=== Section Start ===
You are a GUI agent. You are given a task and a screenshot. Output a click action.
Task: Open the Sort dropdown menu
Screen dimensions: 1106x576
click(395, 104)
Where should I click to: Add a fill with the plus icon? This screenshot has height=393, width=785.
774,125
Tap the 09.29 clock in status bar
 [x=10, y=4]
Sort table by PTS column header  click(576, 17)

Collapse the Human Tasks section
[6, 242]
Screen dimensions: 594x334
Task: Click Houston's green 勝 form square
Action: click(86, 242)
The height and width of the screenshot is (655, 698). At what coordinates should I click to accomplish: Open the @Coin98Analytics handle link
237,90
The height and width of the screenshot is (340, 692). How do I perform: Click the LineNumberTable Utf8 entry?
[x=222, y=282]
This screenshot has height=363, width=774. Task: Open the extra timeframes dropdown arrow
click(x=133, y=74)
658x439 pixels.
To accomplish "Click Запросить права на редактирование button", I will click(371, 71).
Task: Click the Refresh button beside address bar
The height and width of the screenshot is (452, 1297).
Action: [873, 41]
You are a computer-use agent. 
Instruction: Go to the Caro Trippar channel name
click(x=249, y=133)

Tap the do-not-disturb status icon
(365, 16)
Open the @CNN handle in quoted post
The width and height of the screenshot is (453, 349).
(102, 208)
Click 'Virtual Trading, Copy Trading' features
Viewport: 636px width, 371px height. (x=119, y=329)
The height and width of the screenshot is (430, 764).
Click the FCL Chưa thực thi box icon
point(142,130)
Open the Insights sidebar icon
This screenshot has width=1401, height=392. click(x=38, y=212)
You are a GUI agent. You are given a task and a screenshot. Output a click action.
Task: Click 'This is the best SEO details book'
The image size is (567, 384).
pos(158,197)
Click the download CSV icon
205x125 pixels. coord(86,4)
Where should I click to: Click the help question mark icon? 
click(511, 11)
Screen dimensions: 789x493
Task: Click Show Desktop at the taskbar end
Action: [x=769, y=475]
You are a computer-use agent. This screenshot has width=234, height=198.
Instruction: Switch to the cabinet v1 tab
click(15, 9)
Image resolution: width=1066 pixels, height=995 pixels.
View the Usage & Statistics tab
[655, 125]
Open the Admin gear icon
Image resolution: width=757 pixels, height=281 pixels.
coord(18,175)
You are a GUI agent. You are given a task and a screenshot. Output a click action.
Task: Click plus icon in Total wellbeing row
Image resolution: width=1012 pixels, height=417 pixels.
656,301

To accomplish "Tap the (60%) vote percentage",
=== Section End ===
[About this exercise] All of the material should appear again, reproduced word for word.

[Expected answer]
You are a GUI agent. You are given a task and a screenshot. Output a click action.
Task: Open the Sort dropdown menu
Screen dimensions: 1106x576
click(395, 104)
Where should I click to: Add a fill with the plus icon? This screenshot has height=393, width=785.
774,125
Tap the 09.29 clock in status bar
 [x=10, y=4]
Sort table by PTS column header  click(576, 17)

Collapse the Human Tasks section
[6, 242]
Screen dimensions: 594x334
Task: Click Houston's green 勝 form square
Action: click(86, 242)
The height and width of the screenshot is (655, 698). At what coordinates should I click to accomplish: Open the @Coin98Analytics handle link
237,90
The height and width of the screenshot is (340, 692). How do I perform: Click the LineNumberTable Utf8 entry?
[x=222, y=282]
This screenshot has height=363, width=774. Task: Open the extra timeframes dropdown arrow
click(x=133, y=74)
658x439 pixels.
To accomplish "Click Запросить права на редактирование button", I will click(371, 71).
Task: Click the Refresh button beside address bar
The height and width of the screenshot is (452, 1297).
Action: [873, 41]
You are a computer-use agent. 
Instruction: Go to the Caro Trippar channel name
click(x=249, y=133)

Tap the do-not-disturb status icon
(365, 16)
Open the @CNN handle in quoted post
The width and height of the screenshot is (453, 349).
(102, 208)
Click 'Virtual Trading, Copy Trading' features
Viewport: 636px width, 371px height. (x=119, y=329)
The height and width of the screenshot is (430, 764).
Click the FCL Chưa thực thi box icon
point(142,130)
Open the Insights sidebar icon
This screenshot has width=1401, height=392. click(x=38, y=212)
You are a GUI agent. You are given a task and a screenshot. Output a click action.
Task: Click 'This is the best SEO details book'
The image size is (567, 384).
pos(158,197)
Click the download CSV icon
205x125 pixels. coord(86,4)
Where should I click to: Click the help question mark icon? 
click(511, 11)
Screen dimensions: 789x493
Task: Click Show Desktop at the taskbar end
Action: [x=769, y=475]
You are a computer-use agent. This screenshot has width=234, height=198.
Instruction: Switch to the cabinet v1 tab
click(15, 9)
Image resolution: width=1066 pixels, height=995 pixels.
View the Usage & Statistics tab
[655, 125]
Open the Admin gear icon
Image resolution: width=757 pixels, height=281 pixels.
coord(18,175)
You are a GUI agent. You are given a task and a screenshot. Output a click action.
Task: Click plus icon in Total wellbeing row
Image resolution: width=1012 pixels, height=417 pixels.
656,301

To accomplish "Tap the (60%) vote percentage",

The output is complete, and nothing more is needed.